> Material provided
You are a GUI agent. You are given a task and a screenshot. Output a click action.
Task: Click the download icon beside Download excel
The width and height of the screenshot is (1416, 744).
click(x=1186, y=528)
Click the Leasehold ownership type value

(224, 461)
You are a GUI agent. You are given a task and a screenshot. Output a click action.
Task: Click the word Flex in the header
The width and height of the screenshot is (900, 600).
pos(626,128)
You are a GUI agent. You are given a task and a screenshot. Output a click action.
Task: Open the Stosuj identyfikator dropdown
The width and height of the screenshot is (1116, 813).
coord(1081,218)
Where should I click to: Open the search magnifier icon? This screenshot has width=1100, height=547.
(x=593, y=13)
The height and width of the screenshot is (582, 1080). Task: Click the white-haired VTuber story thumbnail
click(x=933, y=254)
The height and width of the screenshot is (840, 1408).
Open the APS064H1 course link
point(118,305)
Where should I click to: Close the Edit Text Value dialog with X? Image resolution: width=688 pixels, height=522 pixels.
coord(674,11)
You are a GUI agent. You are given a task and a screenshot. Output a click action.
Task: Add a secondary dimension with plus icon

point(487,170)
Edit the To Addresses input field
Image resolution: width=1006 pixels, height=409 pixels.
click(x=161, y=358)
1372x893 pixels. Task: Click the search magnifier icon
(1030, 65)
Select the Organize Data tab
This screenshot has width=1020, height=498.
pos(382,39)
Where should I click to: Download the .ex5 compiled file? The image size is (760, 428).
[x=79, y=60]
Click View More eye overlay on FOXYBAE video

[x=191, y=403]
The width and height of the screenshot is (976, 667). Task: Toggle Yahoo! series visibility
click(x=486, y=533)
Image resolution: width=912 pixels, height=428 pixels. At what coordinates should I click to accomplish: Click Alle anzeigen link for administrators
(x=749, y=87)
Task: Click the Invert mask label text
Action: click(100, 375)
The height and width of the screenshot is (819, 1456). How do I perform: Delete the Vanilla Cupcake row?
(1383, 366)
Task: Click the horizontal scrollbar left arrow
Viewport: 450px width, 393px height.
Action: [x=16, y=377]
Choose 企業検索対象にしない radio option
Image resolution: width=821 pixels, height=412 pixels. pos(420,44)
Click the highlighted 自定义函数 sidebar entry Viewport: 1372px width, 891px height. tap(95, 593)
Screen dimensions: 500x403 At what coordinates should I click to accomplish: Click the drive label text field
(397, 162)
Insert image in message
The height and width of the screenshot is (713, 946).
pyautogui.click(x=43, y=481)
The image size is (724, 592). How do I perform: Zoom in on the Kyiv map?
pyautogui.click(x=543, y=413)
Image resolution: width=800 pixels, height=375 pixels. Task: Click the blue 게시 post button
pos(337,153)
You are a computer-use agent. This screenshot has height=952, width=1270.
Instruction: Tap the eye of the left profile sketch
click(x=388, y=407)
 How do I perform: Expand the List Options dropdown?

> What to work on
Rewrite the entries from the line with "Screen dimensions: 500x403" to the line with "pyautogui.click(x=543, y=413)", changing "drive label" to "volume label" and leaving everything else as it is.

> Expected answer
Screen dimensions: 500x403 At what coordinates should I click to accomplish: Click the volume label text field
(397, 162)
Insert image in message
The height and width of the screenshot is (713, 946).
pyautogui.click(x=43, y=481)
The image size is (724, 592). How do I perform: Zoom in on the Kyiv map?
pyautogui.click(x=543, y=413)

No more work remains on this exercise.